For en gang skyld kom der et fald i inflationstakten i USA, og det førte til en positiv udvikling på obligations- og aktiemarkedet. Men Scotiabank advarer investorerne mod at tro, at det vil gøre centralbanken blød i knæene. En enkelt forbedring af inflationen vil ikke få Fed til at ændre kurs, mener banken.
Uddrag fra Scotiabank:
Did Markets Over-React to US CPI?
- US CPI surprised lower for a change…
- …and markets may be prematurely judging Fed implications in August trading
- US CPI, m/m SA // y/y % change, July:
- Actual: 0.0 / 8.5
- Scotia: 0.4 / 8.9
- Consensus: 0.2 / 8.7
- Prior: 1.3 / 9.1
- US core CPI, m/m SA // y/y % change, July:
- Actual: 0.3 / 5.9
- Scotia: 0.6 / 6.1
- Consensus: 0.5 / 6.1
- Prior: 0.7 / 5.9
US CPI inflation surprised lower for a change.

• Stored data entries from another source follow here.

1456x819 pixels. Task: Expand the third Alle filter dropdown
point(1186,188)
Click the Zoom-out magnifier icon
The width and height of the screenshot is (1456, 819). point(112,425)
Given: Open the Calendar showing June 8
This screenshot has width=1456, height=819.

That prompted out-sized movements in markets because a) the Fed has conditioned markets to attach excessive importance to every backward-looking data wiggle, b) markets have adapted to positioning toward persistent upside surprises and had to quickly cover, and c) it’s August! Being August, this recap will be short.

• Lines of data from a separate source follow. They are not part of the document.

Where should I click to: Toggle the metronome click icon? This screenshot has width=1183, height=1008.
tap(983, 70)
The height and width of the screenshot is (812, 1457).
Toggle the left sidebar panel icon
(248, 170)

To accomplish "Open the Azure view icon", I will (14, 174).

US 2s rallied by about 17bps and 10s rallied by about 7bps in a bull steepener move. S&P 500 futures took off by about 1¼%. The dollar depreciated by about ¾% on a DXY basis.
It’s premature to judge whether the Fed’s next move in September will be a 50 or 75 point hike given that we’ll get one more PCE reading which is the Fed’s preferred measure, one more CPI print and another jobs report before then plus the fact that September often carries its own surprises along the way.
At this point, a reasonable perspective would lean heavily against the view that one softish CPI print would dissuade the Fed’s hawks. They may trade-off the one CPI downside surprise against the ongoing tightening in the US job market and concern that wage pressures present the risk of more persistent inflation. In any event, we’re dealing with longer wave forces and it’s silly to think one inflation reading settles anything.
Core CPI was up by just 0.3% m/m which was softer than expected and ends or at least suspends a string of firmer readings that often surprised higher (chart 1). Headline CPI was weaker than expected partly because of core but also because gasoline prices fell by more than anticipated in seasonally adjusted terms (-7.7% m/m).

Among the uncertainties is whether core PCE will follow core CPI on August 26th given that the two readings have not been tracking each other very well for some time (chart 2).